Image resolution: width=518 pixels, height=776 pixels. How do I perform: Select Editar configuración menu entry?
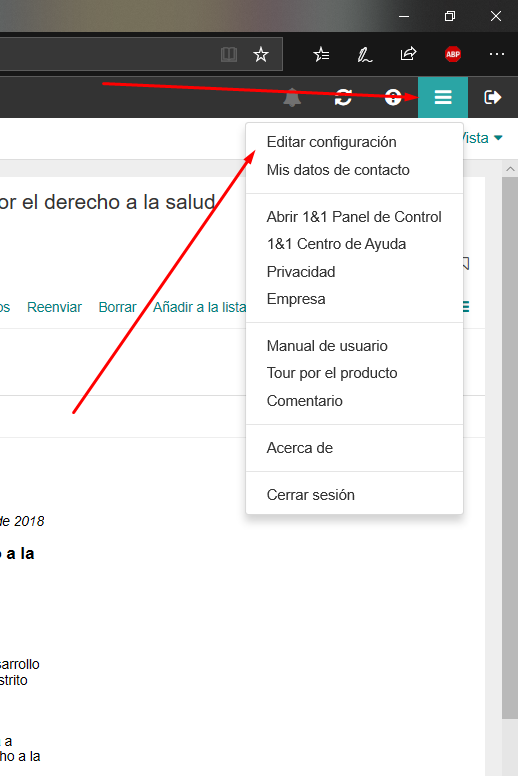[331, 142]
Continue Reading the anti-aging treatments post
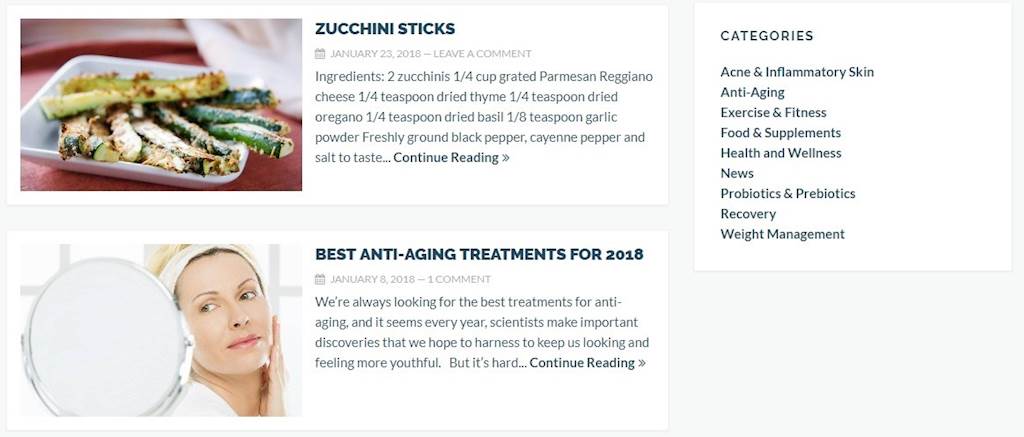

◇ ◇ ◇ ◇ ◇ ◇ ◇

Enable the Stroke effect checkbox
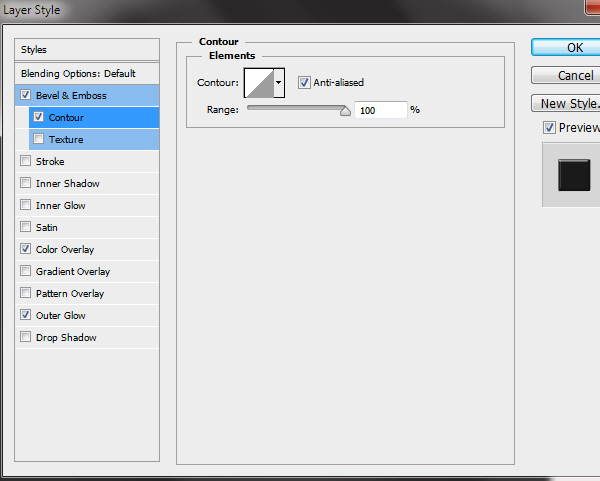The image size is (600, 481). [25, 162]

◇ ◇ ◇ ◇ ◇ ◇ ◇

■ Aim of the exercise ■
Print everything from the line with "Image resolution: width=518" down to the line with "Continue Reading the" in the entries above, both lines included and nothing more, without the pictures.

■ Answer box ■
Image resolution: width=518 pixels, height=776 pixels. How do I perform: Select Editar configuración menu entry?
[331, 142]
Continue Reading the anti-aging treatments post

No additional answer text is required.